Convert the data, from its first line through the line containing "(x=693, y=97)", into a Markdown table with the columns Number and Content, one numbered row per line, skipping blank lines.
******************************
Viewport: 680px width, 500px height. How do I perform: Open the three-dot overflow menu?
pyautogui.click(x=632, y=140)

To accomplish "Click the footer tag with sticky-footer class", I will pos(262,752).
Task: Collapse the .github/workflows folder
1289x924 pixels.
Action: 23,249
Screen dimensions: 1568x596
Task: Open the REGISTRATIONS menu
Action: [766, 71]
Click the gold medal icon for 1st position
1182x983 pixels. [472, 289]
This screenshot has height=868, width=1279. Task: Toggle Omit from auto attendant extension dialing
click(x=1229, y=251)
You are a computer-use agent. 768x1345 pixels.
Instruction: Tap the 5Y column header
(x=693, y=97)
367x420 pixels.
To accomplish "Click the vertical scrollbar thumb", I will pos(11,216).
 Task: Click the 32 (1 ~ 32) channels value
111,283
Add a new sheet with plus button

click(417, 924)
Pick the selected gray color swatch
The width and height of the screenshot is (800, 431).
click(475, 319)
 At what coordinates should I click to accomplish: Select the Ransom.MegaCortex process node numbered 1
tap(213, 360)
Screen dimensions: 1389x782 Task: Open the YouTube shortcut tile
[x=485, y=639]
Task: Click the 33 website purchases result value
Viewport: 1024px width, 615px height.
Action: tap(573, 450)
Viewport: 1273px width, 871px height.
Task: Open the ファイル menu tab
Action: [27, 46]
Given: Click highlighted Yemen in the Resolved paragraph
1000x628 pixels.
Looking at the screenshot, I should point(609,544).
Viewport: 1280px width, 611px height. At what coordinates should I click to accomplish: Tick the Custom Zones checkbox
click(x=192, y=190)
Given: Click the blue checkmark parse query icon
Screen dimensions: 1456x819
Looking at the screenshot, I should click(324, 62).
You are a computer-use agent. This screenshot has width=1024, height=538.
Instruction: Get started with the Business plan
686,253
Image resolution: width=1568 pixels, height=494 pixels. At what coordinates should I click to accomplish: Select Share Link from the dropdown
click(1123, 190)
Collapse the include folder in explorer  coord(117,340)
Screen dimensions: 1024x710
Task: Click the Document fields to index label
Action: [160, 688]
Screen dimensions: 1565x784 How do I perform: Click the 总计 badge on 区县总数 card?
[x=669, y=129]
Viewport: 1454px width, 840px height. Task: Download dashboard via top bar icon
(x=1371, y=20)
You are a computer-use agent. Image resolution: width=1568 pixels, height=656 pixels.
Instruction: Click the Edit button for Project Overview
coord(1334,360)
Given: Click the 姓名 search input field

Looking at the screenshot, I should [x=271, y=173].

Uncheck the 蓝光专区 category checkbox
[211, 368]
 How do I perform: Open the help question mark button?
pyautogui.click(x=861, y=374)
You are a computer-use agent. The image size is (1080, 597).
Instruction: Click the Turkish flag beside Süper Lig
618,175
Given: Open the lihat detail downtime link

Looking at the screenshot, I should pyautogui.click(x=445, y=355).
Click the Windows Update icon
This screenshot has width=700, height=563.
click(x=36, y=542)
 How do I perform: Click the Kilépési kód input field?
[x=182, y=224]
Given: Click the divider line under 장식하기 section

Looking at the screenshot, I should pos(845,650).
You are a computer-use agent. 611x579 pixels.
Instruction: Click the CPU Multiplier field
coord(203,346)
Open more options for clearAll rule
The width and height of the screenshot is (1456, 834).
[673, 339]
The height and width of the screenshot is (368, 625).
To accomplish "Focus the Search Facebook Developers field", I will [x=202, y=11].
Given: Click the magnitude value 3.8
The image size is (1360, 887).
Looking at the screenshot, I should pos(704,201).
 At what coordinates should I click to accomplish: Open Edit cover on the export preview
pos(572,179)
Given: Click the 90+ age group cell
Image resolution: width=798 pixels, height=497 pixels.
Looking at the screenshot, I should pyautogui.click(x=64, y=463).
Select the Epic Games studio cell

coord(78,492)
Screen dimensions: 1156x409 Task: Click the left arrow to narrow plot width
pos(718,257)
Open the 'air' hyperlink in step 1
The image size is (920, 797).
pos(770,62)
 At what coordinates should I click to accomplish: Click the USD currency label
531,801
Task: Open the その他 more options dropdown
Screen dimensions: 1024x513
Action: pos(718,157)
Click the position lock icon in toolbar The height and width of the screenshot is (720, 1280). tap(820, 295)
******************************
### EXERCISE OUTPUT
| Number | Content |
|---|---|
| 1 | Viewport: 680px width, 500px height. How do I perform: Open the three-dot overflow menu? |
| 2 | pyautogui.click(x=632, y=140) |
| 3 | To accomplish "Click the footer tag with sticky-footer class", I will pos(262,752). |
| 4 | Task: Collapse the .github/workflows folder |
| 5 | 1289x924 pixels. |
| 6 | Action: 23,249 |
| 7 | Screen dimensions: 1568x596 |
| 8 | Task: Open the REGISTRATIONS menu |
| 9 | Action: [766, 71] |
| 10 | Click the gold medal icon for 1st position |
| 11 | 1182x983 pixels. [472, 289] |
| 12 | This screenshot has height=868, width=1279. Task: Toggle Omit from auto attendant extension dialing |
| 13 | click(x=1229, y=251) |
| 14 | You are a computer-use agent. 768x1345 pixels. |
| 15 | Instruction: Tap the 5Y column header |
| 16 | (x=693, y=97) |